- _УСЛОВИЯ ЗАДАНИЙ_
1. Ответьте по отрывку о романе:
(а) Как в романе называют главного героя?
(б) Сколько лет, согласно реплике, обращенной к Старому, он служил в Европе и в Штатах?
(в) Каким назван самый узкий круг, если он есть?
2. Перепишите без изменений фрагмент отрывка о романе, который начинается со слов «Вот и сам главный» и заканчивается словами «и не успокоилось.».

- _ИСХОДНЫЙ ТЕКСТ_
::::::::

Вот и сам главный герой, которого из уважения к его почтенным годам и простоты ради все в романе называют Старым («Вот ты, Старый, служил и в Европе, и в Штатах десять лет…»), а также всезнающий и всепонимающий Ильич, вроде бы как не у разбитого корыта по итогам своей жизни остались, – но, как у пассажиров поезда, который к конечной станции никак не может прибыть, что-то в их душах однажды вздрогнуло, да так и не успокоилось.

А друг друга все они обрели, как это только и бывает, во многих общих для них «кругах» – от разномастного круга коллег, до более узкого круга друзей. И, конечно же, у каждого из них есть свой  самый узкий круг, который «не всегда и не у всех бывает, а если есть, то совсем крошечный». И с учетом всем нам известного опыта 90-х годов, очерчиваетсяэтот узкий круг также и «инстинктом борьбы за жизнь». «Это, например, когда ты просишь друга прикрыть спину на встрече с реальной бандотой, которой ты заказан, да еще бывает с бандотой в погонах, которая уже поручила шестеркам выкопать тебе место в подмосковном лесу. И друг выбегает из домашнего тепла под всхлипы догадавшейся жены и под серьезные взгляды повзрослевших детишек. Прихватив ствол, за который уже пятера, мчится к тебе. Под нож, под пулю…».

::::::::

- _СОДЕРЖАНИЕ МАТЕРИАЛА_
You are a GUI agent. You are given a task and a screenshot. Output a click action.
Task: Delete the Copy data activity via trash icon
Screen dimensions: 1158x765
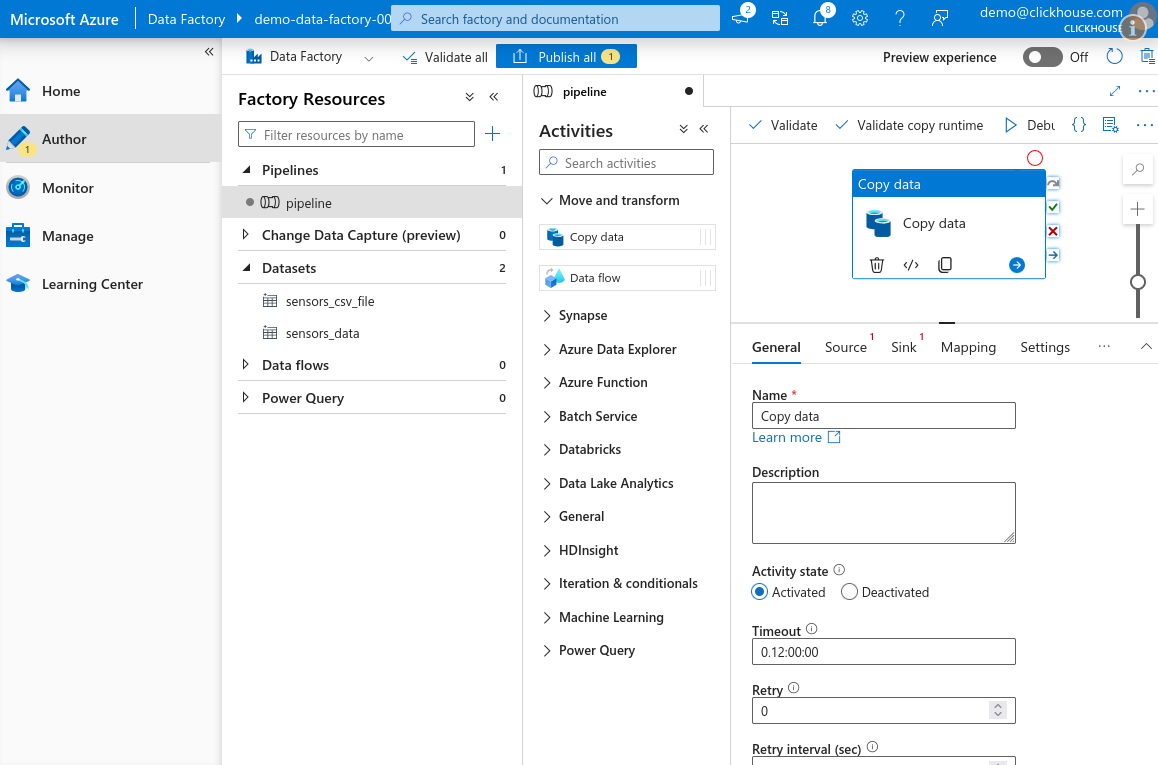point(877,265)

::::::::

- _ОТВЕТЫ К ЗАДАНИЯМ_
1.
(а) Старым.
(б) Десять лет.
(в) Совсем крошечным.

2.
Вот и сам главный герой, которого из уважения к его почтенным годам и простоты ради все в романе называют Старым («Вот ты, Старый, служил и в Европе, и в Штатах десять лет…»), а также всезнающий и всепонимающий Ильич, вроде бы как не у разбитого корыта по итогам своей жизни остались, – но, как у пассажиров поезда, который к конечной станции никак не может прибыть, что-то в их душах однажды вздрогнуло, да так и не успокоилось.